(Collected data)
↓
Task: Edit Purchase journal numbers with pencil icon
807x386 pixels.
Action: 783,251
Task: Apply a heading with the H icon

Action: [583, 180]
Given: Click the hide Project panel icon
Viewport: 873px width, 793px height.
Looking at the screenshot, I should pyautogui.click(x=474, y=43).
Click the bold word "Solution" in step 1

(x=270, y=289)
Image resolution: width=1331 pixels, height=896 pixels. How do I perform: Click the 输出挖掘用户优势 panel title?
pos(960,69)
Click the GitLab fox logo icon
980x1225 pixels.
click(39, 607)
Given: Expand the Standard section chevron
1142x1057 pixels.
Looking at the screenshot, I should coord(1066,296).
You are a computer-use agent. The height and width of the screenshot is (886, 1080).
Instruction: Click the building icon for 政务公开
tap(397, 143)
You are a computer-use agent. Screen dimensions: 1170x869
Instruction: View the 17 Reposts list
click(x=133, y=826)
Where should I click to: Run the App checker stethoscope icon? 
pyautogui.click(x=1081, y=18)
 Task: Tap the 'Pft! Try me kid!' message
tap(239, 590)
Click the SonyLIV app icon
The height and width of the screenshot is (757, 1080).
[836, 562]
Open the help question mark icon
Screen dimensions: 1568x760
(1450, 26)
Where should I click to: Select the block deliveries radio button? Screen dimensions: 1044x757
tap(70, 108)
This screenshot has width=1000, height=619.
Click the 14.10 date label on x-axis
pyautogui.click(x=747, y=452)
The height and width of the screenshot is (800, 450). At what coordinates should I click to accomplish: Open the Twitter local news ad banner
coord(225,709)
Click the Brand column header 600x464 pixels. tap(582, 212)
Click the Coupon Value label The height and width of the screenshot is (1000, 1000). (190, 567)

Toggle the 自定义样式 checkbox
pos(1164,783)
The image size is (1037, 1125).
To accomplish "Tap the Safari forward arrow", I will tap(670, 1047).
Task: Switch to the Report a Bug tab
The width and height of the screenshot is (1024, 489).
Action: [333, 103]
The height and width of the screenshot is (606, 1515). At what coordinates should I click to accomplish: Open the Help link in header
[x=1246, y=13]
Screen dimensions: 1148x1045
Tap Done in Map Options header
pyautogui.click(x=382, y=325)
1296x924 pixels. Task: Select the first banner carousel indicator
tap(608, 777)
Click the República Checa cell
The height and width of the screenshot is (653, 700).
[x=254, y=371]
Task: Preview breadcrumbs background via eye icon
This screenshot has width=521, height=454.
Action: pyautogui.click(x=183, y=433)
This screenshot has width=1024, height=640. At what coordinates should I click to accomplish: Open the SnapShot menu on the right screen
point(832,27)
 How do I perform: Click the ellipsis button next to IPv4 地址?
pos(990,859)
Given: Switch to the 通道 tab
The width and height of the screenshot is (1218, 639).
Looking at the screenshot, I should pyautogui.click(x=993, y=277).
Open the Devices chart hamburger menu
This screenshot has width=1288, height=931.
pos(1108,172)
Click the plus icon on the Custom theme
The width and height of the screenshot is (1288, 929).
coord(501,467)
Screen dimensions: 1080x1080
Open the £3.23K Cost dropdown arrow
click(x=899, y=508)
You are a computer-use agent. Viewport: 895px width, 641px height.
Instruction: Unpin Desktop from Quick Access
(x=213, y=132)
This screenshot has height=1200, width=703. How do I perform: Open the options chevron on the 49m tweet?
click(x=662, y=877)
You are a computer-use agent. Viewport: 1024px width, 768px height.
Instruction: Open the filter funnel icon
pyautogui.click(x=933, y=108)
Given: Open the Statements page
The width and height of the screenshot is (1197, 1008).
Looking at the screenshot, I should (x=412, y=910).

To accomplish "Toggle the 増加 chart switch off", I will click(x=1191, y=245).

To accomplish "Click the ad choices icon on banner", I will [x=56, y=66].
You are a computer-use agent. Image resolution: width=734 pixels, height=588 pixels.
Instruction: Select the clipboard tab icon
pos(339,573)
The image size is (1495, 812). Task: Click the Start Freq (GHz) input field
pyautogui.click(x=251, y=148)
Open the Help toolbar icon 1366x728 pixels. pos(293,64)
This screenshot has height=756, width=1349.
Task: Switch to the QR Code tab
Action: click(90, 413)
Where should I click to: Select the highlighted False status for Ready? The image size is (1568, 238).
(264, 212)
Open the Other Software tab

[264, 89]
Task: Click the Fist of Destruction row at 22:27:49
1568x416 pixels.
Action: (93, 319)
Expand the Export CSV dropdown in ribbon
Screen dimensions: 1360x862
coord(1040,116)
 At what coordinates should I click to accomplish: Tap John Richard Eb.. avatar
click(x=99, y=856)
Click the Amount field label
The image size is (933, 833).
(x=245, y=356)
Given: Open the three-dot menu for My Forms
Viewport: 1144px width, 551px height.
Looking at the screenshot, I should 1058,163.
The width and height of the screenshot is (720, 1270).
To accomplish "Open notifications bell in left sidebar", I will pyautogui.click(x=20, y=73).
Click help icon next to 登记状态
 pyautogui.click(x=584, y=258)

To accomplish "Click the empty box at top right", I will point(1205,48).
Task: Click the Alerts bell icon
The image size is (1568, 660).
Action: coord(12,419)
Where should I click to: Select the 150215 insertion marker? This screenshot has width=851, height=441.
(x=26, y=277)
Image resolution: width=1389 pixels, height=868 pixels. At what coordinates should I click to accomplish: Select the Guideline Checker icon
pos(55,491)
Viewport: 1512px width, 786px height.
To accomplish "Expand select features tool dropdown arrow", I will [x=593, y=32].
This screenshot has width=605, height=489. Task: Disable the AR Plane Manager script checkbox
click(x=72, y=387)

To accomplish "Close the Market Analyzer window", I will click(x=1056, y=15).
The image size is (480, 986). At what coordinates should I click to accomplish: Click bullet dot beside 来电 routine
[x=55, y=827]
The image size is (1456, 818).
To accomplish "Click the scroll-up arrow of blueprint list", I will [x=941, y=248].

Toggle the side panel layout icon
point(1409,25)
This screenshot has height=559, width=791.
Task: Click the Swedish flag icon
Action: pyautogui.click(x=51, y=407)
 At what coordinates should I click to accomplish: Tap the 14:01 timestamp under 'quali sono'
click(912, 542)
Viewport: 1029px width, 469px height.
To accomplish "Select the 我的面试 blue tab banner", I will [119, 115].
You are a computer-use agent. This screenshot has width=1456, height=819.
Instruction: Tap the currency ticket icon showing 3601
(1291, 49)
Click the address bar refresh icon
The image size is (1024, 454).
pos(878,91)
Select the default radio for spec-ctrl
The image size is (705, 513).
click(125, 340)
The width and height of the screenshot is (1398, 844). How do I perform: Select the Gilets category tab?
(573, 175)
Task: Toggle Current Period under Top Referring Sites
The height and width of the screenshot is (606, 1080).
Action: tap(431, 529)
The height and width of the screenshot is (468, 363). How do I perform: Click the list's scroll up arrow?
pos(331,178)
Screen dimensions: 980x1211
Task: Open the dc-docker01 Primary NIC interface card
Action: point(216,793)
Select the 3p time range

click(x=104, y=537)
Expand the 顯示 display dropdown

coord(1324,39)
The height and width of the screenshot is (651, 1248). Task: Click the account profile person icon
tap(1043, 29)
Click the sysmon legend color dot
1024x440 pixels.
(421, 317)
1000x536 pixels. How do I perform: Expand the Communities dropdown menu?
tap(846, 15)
↑
PROMPT
All records are to be printed again, exactly and completely.

SOLUTION TO THIS EXERCISE
Task: Edit Purchase journal numbers with pencil icon
807x386 pixels.
Action: 783,251
Task: Apply a heading with the H icon

Action: [583, 180]
Given: Click the hide Project panel icon
Viewport: 873px width, 793px height.
Looking at the screenshot, I should pyautogui.click(x=474, y=43).
Click the bold word "Solution" in step 1

(x=270, y=289)
Image resolution: width=1331 pixels, height=896 pixels. How do I perform: Click the 输出挖掘用户优势 panel title?
pos(960,69)
Click the GitLab fox logo icon
980x1225 pixels.
click(39, 607)
Given: Expand the Standard section chevron
1142x1057 pixels.
Looking at the screenshot, I should coord(1066,296).
You are a computer-use agent. The height and width of the screenshot is (886, 1080).
Instruction: Click the building icon for 政务公开
tap(397, 143)
You are a computer-use agent. Screen dimensions: 1170x869
Instruction: View the 17 Reposts list
click(x=133, y=826)
Where should I click to: Run the App checker stethoscope icon? 
pyautogui.click(x=1081, y=18)
 Task: Tap the 'Pft! Try me kid!' message
tap(239, 590)
Click the SonyLIV app icon
The height and width of the screenshot is (757, 1080).
[836, 562]
Open the help question mark icon
Screen dimensions: 1568x760
(1450, 26)
Where should I click to: Select the block deliveries radio button? Screen dimensions: 1044x757
tap(70, 108)
This screenshot has width=1000, height=619.
Click the 14.10 date label on x-axis
pyautogui.click(x=747, y=452)
The height and width of the screenshot is (800, 450). At what coordinates should I click to accomplish: Open the Twitter local news ad banner
coord(225,709)
Click the Brand column header 600x464 pixels. tap(582, 212)
Click the Coupon Value label The height and width of the screenshot is (1000, 1000). (190, 567)

Toggle the 自定义样式 checkbox
pos(1164,783)
The image size is (1037, 1125).
To accomplish "Tap the Safari forward arrow", I will tap(670, 1047).
Task: Switch to the Report a Bug tab
The width and height of the screenshot is (1024, 489).
Action: [333, 103]
The height and width of the screenshot is (606, 1515). At what coordinates should I click to accomplish: Open the Help link in header
[x=1246, y=13]
Screen dimensions: 1148x1045
Tap Done in Map Options header
pyautogui.click(x=382, y=325)
1296x924 pixels. Task: Select the first banner carousel indicator
tap(608, 777)
Click the República Checa cell
The height and width of the screenshot is (653, 700).
[x=254, y=371]
Task: Preview breadcrumbs background via eye icon
This screenshot has width=521, height=454.
Action: pyautogui.click(x=183, y=433)
This screenshot has width=1024, height=640. At what coordinates should I click to accomplish: Open the SnapShot menu on the right screen
point(832,27)
 How do I perform: Click the ellipsis button next to IPv4 地址?
pos(990,859)
Given: Switch to the 通道 tab
The width and height of the screenshot is (1218, 639).
Looking at the screenshot, I should pyautogui.click(x=993, y=277).
Open the Devices chart hamburger menu
This screenshot has width=1288, height=931.
pos(1108,172)
Click the plus icon on the Custom theme
The width and height of the screenshot is (1288, 929).
coord(501,467)
Screen dimensions: 1080x1080
Open the £3.23K Cost dropdown arrow
click(x=899, y=508)
You are a computer-use agent. Viewport: 895px width, 641px height.
Instruction: Unpin Desktop from Quick Access
(x=213, y=132)
This screenshot has height=1200, width=703. How do I perform: Open the options chevron on the 49m tweet?
click(x=662, y=877)
You are a computer-use agent. Viewport: 1024px width, 768px height.
Instruction: Open the filter funnel icon
pyautogui.click(x=933, y=108)
Given: Open the Statements page
The width and height of the screenshot is (1197, 1008).
Looking at the screenshot, I should (x=412, y=910).

To accomplish "Toggle the 増加 chart switch off", I will click(x=1191, y=245).

To accomplish "Click the ad choices icon on banner", I will [x=56, y=66].
You are a computer-use agent. Image resolution: width=734 pixels, height=588 pixels.
Instruction: Select the clipboard tab icon
pos(339,573)
The image size is (1495, 812). Task: Click the Start Freq (GHz) input field
pyautogui.click(x=251, y=148)
Open the Help toolbar icon 1366x728 pixels. pos(293,64)
This screenshot has height=756, width=1349.
Task: Switch to the QR Code tab
Action: click(90, 413)
Where should I click to: Select the highlighted False status for Ready? The image size is (1568, 238).
(264, 212)
Open the Other Software tab

[264, 89]
Task: Click the Fist of Destruction row at 22:27:49
1568x416 pixels.
Action: (93, 319)
Expand the Export CSV dropdown in ribbon
Screen dimensions: 1360x862
coord(1040,116)
 At what coordinates should I click to accomplish: Tap John Richard Eb.. avatar
click(x=99, y=856)
Click the Amount field label
The image size is (933, 833).
(x=245, y=356)
Given: Open the three-dot menu for My Forms
Viewport: 1144px width, 551px height.
Looking at the screenshot, I should 1058,163.
The width and height of the screenshot is (720, 1270).
To accomplish "Open notifications bell in left sidebar", I will pyautogui.click(x=20, y=73).
Click help icon next to 登记状态
 pyautogui.click(x=584, y=258)

To accomplish "Click the empty box at top right", I will point(1205,48).
Task: Click the Alerts bell icon
The image size is (1568, 660).
Action: coord(12,419)
Where should I click to: Select the 150215 insertion marker? This screenshot has width=851, height=441.
(x=26, y=277)
Image resolution: width=1389 pixels, height=868 pixels. At what coordinates should I click to accomplish: Select the Guideline Checker icon
pos(55,491)
Viewport: 1512px width, 786px height.
To accomplish "Expand select features tool dropdown arrow", I will [x=593, y=32].
This screenshot has width=605, height=489. Task: Disable the AR Plane Manager script checkbox
click(x=72, y=387)

To accomplish "Close the Market Analyzer window", I will click(x=1056, y=15).
The image size is (480, 986). At what coordinates should I click to accomplish: Click bullet dot beside 来电 routine
[x=55, y=827]
The image size is (1456, 818).
To accomplish "Click the scroll-up arrow of blueprint list", I will [x=941, y=248].

Toggle the side panel layout icon
point(1409,25)
This screenshot has height=559, width=791.
Task: Click the Swedish flag icon
Action: pyautogui.click(x=51, y=407)
 At what coordinates should I click to accomplish: Tap the 14:01 timestamp under 'quali sono'
click(912, 542)
Viewport: 1029px width, 469px height.
To accomplish "Select the 我的面试 blue tab banner", I will [119, 115].
You are a computer-use agent. This screenshot has width=1456, height=819.
Instruction: Tap the currency ticket icon showing 3601
(1291, 49)
Click the address bar refresh icon
The image size is (1024, 454).
pos(878,91)
Select the default radio for spec-ctrl
The image size is (705, 513).
click(125, 340)
The width and height of the screenshot is (1398, 844). How do I perform: Select the Gilets category tab?
(573, 175)
Task: Toggle Current Period under Top Referring Sites
The height and width of the screenshot is (606, 1080).
Action: tap(431, 529)
The height and width of the screenshot is (468, 363). How do I perform: Click the list's scroll up arrow?
pos(331,178)
Screen dimensions: 980x1211
Task: Open the dc-docker01 Primary NIC interface card
Action: point(216,793)
Select the 3p time range

click(x=104, y=537)
Expand the 顯示 display dropdown

coord(1324,39)
The height and width of the screenshot is (651, 1248). Task: Click the account profile person icon
tap(1043, 29)
Click the sysmon legend color dot
1024x440 pixels.
(421, 317)
1000x536 pixels. How do I perform: Expand the Communities dropdown menu?
tap(846, 15)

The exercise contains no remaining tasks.